Begin

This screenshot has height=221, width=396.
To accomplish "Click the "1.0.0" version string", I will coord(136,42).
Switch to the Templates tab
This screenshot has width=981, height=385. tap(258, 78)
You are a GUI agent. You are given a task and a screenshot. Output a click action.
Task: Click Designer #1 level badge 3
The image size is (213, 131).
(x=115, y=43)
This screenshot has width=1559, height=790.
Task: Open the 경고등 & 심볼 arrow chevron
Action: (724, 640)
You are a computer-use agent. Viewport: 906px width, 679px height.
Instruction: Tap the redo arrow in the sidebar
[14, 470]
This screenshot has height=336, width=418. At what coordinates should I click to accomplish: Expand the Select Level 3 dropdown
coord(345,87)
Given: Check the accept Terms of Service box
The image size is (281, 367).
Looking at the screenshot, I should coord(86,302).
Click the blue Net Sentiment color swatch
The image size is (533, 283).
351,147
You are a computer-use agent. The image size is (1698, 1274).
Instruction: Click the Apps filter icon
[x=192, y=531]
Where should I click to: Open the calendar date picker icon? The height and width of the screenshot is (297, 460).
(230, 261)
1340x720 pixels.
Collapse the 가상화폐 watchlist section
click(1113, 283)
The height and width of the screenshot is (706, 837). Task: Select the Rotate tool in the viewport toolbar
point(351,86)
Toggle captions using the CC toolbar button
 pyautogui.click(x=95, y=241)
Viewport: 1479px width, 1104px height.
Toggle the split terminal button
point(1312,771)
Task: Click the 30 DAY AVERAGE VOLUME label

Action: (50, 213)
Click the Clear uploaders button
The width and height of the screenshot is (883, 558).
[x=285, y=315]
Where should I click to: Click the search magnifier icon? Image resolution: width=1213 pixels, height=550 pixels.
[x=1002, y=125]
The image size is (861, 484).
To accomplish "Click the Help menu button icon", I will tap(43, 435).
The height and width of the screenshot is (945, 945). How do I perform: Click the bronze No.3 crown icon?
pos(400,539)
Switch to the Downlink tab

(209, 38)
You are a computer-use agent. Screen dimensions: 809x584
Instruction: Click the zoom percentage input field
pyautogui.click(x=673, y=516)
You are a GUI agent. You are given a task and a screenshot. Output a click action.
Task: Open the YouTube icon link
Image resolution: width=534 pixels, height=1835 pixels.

End

» Instruction:
Could you write out all the rows again, switching "computer-use agent" to "desktop assistant" wherever it appears and changing nothing else?

» In response:
This screenshot has height=221, width=396.
To accomplish "Click the "1.0.0" version string", I will coord(136,42).
Switch to the Templates tab
This screenshot has width=981, height=385. tap(258, 78)
You are a GUI agent. You are given a task and a screenshot. Output a click action.
Task: Click Designer #1 level badge 3
The image size is (213, 131).
(x=115, y=43)
This screenshot has width=1559, height=790.
Task: Open the 경고등 & 심볼 arrow chevron
Action: (724, 640)
You are a desktop assistant. Viewport: 906px width, 679px height.
Instruction: Tap the redo arrow in the sidebar
[14, 470]
This screenshot has height=336, width=418. At what coordinates should I click to accomplish: Expand the Select Level 3 dropdown
coord(345,87)
Given: Check the accept Terms of Service box
The image size is (281, 367).
Looking at the screenshot, I should coord(86,302).
Click the blue Net Sentiment color swatch
The image size is (533, 283).
351,147
You are a desktop assistant. The image size is (1698, 1274).
Instruction: Click the Apps filter icon
[x=192, y=531]
Where should I click to: Open the calendar date picker icon? The height and width of the screenshot is (297, 460).
(230, 261)
1340x720 pixels.
Collapse the 가상화폐 watchlist section
click(1113, 283)
The height and width of the screenshot is (706, 837). Task: Select the Rotate tool in the viewport toolbar
point(351,86)
Toggle captions using the CC toolbar button
 pyautogui.click(x=95, y=241)
Viewport: 1479px width, 1104px height.
Toggle the split terminal button
point(1312,771)
Task: Click the 30 DAY AVERAGE VOLUME label

Action: (50, 213)
Click the Clear uploaders button
The width and height of the screenshot is (883, 558).
[x=285, y=315]
Where should I click to: Click the search magnifier icon? Image resolution: width=1213 pixels, height=550 pixels.
[x=1002, y=125]
The image size is (861, 484).
To accomplish "Click the Help menu button icon", I will tap(43, 435).
The height and width of the screenshot is (945, 945). How do I perform: Click the bronze No.3 crown icon?
pos(400,539)
Switch to the Downlink tab

(209, 38)
You are a desktop assistant. Screen dimensions: 809x584
Instruction: Click the zoom percentage input field
pyautogui.click(x=673, y=516)
You are a GUI agent. You are given a task and a screenshot. Output a click action.
Task: Open the YouTube icon link
Image resolution: width=534 pixels, height=1835 pixels.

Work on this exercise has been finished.